§ What is expected
Among the records below, find the line that has "Контакты (49, 1496)"; from there, give the lines again exactly, and stop after the line that has "twin (37, 1518)".

§ Dataset entries
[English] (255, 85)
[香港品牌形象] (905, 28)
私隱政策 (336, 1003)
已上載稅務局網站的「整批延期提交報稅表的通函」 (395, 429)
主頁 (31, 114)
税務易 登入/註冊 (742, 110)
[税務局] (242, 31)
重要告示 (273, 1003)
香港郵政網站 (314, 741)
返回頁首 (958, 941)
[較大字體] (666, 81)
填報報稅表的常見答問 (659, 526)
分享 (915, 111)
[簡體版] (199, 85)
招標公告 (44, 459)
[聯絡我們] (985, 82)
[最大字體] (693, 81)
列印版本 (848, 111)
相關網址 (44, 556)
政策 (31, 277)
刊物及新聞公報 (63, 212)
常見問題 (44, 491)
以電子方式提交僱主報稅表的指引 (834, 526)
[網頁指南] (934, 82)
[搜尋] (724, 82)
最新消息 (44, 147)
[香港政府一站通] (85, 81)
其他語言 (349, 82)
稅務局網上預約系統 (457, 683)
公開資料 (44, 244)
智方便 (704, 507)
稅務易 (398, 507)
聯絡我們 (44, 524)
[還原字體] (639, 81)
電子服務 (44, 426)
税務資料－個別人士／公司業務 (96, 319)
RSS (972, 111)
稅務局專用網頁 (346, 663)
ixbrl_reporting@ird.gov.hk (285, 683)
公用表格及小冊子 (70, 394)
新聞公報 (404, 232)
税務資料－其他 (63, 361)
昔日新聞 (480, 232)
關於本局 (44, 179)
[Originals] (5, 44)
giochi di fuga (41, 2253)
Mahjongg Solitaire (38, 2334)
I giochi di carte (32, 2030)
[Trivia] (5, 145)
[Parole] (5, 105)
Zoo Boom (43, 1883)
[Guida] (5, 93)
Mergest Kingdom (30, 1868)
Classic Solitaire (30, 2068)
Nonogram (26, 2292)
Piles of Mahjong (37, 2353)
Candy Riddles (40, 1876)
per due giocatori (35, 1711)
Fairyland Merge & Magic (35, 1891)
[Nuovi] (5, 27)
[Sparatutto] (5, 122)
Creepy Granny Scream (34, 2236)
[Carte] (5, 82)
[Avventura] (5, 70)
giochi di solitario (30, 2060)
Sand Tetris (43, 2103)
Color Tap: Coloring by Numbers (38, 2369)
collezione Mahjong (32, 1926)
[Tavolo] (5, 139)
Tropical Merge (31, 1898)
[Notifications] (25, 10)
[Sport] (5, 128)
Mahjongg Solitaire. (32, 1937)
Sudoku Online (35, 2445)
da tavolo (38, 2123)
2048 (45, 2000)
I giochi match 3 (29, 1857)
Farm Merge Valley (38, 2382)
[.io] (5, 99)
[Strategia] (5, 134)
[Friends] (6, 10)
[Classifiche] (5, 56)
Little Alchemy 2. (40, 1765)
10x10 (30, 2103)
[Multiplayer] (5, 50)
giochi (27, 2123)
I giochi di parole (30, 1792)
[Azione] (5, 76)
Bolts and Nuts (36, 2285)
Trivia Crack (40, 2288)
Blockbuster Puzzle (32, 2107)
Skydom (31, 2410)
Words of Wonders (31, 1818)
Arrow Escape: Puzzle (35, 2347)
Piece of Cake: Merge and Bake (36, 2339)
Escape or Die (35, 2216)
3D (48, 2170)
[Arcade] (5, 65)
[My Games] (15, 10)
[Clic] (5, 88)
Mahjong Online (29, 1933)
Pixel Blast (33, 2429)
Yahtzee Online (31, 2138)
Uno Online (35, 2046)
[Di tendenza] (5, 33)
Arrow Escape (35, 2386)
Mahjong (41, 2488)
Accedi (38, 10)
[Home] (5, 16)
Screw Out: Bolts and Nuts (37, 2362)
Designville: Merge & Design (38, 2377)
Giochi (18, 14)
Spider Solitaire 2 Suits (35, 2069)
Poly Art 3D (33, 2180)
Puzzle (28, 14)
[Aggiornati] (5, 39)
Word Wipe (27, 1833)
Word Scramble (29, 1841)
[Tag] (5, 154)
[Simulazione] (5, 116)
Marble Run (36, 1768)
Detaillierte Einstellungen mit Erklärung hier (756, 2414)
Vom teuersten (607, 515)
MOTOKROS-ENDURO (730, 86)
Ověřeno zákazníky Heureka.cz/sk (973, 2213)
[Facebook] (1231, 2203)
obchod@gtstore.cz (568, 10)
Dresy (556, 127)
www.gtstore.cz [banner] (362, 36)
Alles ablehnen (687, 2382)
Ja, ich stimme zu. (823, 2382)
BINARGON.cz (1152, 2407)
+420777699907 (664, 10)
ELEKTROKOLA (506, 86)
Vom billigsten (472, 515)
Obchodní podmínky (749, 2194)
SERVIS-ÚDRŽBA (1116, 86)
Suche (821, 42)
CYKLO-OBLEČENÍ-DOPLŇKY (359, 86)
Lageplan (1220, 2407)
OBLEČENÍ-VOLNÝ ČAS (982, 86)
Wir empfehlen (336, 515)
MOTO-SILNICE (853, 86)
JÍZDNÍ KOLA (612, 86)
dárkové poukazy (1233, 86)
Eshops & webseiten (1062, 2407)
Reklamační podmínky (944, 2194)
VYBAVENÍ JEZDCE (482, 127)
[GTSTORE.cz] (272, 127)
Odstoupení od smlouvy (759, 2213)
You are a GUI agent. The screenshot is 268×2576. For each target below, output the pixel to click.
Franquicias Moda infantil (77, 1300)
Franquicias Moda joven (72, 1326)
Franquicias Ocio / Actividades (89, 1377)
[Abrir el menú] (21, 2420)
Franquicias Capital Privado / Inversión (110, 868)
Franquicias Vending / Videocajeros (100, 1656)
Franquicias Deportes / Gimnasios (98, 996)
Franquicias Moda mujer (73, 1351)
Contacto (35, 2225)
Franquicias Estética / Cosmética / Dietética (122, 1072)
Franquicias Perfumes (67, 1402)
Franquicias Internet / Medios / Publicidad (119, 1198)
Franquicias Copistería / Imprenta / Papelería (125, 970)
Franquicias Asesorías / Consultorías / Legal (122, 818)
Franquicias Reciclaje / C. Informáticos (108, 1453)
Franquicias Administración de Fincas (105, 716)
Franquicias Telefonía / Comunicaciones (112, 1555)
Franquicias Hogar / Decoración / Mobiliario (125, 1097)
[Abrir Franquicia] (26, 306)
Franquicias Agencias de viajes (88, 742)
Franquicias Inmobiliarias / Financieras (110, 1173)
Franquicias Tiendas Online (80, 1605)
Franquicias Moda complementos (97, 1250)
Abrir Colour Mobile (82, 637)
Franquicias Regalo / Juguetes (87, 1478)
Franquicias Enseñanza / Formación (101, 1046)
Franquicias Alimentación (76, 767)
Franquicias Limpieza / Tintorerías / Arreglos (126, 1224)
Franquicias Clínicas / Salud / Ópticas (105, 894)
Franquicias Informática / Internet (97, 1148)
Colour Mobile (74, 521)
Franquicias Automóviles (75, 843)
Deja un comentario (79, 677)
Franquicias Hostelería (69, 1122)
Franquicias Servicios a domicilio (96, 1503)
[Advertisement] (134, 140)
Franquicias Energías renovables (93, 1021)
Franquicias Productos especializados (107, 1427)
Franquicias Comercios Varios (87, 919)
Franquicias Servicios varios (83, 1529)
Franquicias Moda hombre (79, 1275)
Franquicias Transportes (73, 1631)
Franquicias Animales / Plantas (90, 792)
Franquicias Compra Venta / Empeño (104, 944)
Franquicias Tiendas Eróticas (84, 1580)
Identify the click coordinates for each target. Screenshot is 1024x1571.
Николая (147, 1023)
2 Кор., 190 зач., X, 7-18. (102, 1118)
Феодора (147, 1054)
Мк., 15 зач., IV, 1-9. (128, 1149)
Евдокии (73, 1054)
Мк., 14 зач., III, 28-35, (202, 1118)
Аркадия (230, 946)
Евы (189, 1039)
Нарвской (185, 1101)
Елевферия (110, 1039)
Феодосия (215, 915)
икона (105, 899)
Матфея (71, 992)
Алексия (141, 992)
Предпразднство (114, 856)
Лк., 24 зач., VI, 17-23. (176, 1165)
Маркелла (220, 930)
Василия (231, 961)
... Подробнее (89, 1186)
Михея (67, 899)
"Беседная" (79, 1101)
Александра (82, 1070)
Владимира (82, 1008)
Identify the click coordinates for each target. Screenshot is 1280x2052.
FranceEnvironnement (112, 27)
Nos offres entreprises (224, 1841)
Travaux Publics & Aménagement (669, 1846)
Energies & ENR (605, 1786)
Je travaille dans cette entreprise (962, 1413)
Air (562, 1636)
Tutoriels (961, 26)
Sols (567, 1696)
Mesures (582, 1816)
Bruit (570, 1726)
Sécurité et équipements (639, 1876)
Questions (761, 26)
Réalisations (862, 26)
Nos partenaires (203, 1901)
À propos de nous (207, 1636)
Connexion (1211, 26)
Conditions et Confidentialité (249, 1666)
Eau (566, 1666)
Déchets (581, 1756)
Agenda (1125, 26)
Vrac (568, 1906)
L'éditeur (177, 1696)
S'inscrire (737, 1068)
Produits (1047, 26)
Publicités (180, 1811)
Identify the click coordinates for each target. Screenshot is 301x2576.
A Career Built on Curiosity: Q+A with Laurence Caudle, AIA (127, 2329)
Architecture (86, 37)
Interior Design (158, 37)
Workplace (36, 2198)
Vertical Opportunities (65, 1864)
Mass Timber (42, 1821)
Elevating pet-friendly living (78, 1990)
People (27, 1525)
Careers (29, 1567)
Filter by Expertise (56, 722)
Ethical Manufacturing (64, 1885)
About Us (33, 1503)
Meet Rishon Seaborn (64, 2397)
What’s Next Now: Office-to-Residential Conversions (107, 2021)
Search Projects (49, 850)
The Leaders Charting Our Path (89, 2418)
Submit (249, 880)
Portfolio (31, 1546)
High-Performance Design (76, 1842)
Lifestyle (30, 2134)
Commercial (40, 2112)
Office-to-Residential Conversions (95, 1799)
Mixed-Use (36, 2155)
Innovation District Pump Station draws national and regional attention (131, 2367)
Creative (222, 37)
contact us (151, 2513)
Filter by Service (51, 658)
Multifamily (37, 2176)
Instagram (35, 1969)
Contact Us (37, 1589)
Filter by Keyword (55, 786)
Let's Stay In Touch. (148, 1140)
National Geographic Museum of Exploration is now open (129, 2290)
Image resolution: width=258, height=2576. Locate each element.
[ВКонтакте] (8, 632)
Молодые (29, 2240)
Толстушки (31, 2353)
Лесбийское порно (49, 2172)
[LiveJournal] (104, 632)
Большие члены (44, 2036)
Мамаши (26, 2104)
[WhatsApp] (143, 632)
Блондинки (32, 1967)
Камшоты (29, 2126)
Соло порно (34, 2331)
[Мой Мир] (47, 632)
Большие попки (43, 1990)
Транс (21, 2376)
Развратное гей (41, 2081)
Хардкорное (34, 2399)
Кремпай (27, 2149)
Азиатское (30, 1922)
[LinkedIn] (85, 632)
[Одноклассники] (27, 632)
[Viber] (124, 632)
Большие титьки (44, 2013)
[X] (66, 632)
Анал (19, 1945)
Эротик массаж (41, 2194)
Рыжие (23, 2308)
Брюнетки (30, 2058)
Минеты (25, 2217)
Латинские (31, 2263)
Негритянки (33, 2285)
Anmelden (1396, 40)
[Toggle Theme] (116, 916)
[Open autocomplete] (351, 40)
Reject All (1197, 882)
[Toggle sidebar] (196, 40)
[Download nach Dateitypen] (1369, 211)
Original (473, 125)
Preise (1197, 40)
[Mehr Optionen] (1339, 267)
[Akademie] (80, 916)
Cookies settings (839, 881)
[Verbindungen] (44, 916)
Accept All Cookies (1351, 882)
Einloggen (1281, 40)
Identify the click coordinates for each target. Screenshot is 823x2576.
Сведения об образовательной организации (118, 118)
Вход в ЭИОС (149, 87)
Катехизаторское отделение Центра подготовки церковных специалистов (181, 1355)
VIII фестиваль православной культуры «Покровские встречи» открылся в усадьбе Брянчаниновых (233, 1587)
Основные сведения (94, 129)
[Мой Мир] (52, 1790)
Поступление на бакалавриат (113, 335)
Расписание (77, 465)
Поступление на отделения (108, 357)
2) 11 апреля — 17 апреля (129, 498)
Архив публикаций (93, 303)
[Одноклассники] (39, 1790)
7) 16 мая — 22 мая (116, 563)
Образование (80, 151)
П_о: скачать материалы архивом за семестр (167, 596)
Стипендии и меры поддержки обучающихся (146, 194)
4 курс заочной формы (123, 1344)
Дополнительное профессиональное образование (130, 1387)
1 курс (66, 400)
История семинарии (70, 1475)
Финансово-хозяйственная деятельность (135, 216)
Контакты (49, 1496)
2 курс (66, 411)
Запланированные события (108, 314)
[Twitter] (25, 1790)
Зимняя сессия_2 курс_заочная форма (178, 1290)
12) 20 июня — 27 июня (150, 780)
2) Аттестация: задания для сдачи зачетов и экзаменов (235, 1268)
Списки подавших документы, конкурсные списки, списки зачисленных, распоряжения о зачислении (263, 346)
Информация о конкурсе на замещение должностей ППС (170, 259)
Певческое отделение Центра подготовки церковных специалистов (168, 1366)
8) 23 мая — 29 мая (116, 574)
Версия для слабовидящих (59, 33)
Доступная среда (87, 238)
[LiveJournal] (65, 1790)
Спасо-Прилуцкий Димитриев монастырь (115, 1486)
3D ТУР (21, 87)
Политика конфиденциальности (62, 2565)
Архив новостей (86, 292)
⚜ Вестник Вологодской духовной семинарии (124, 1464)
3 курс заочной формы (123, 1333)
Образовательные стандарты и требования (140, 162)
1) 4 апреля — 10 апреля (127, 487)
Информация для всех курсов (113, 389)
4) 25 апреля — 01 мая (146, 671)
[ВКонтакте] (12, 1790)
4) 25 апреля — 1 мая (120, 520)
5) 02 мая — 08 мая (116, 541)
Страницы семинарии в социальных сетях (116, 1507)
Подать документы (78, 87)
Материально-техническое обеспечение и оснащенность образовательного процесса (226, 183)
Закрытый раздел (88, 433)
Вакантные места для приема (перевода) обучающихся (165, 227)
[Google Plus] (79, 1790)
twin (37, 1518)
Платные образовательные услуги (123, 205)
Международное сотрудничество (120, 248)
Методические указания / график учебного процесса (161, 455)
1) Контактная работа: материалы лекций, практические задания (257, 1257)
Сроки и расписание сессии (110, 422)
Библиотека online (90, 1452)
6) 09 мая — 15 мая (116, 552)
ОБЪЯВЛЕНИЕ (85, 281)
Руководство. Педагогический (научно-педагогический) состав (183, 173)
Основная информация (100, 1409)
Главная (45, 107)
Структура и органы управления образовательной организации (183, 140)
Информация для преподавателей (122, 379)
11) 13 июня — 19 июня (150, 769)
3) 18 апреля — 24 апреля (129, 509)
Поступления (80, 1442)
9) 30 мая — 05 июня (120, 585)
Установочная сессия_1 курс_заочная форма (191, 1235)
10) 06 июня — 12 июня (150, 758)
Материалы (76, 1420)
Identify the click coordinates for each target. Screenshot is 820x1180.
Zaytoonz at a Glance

§ Task solution
Контакты (49, 1496)
2 курс (66, 411)
Запланированные события (108, 314)
[Twitter] (25, 1790)
Зимняя сессия_2 курс_заочная форма (178, 1290)
12) 20 июня — 27 июня (150, 780)
2) Аттестация: задания для сдачи зачетов и экзаменов (235, 1268)
Списки подавших документы, конкурсные списки, списки зачисленных, распоряжения о зачислении (263, 346)
Информация о конкурсе на замещение должностей ППС (170, 259)
Певческое отделение Центра подготовки церковных специалистов (168, 1366)
8) 23 мая — 29 мая (116, 574)
Версия для слабовидящих (59, 33)
Доступная среда (87, 238)
[LiveJournal] (65, 1790)
Спасо-Прилуцкий Димитриев монастырь (115, 1486)
3D ТУР (21, 87)
Политика конфиденциальности (62, 2565)
Архив новостей (86, 292)
⚜ Вестник Вологодской духовной семинарии (124, 1464)
3 курс заочной формы (123, 1333)
Образовательные стандарты и требования (140, 162)
1) 4 апреля — 10 апреля (127, 487)
Информация для всех курсов (113, 389)
4) 25 апреля — 01 мая (146, 671)
[ВКонтакте] (12, 1790)
4) 25 апреля — 1 мая (120, 520)
5) 02 мая — 08 мая (116, 541)
Страницы семинарии в социальных сетях (116, 1507)
Подать документы (78, 87)
Материально-техническое обеспечение и оснащенность образовательного процесса (226, 183)
Закрытый раздел (88, 433)
Вакантные места для приема (перевода) обучающихся (165, 227)
[Google Plus] (79, 1790)
twin (37, 1518)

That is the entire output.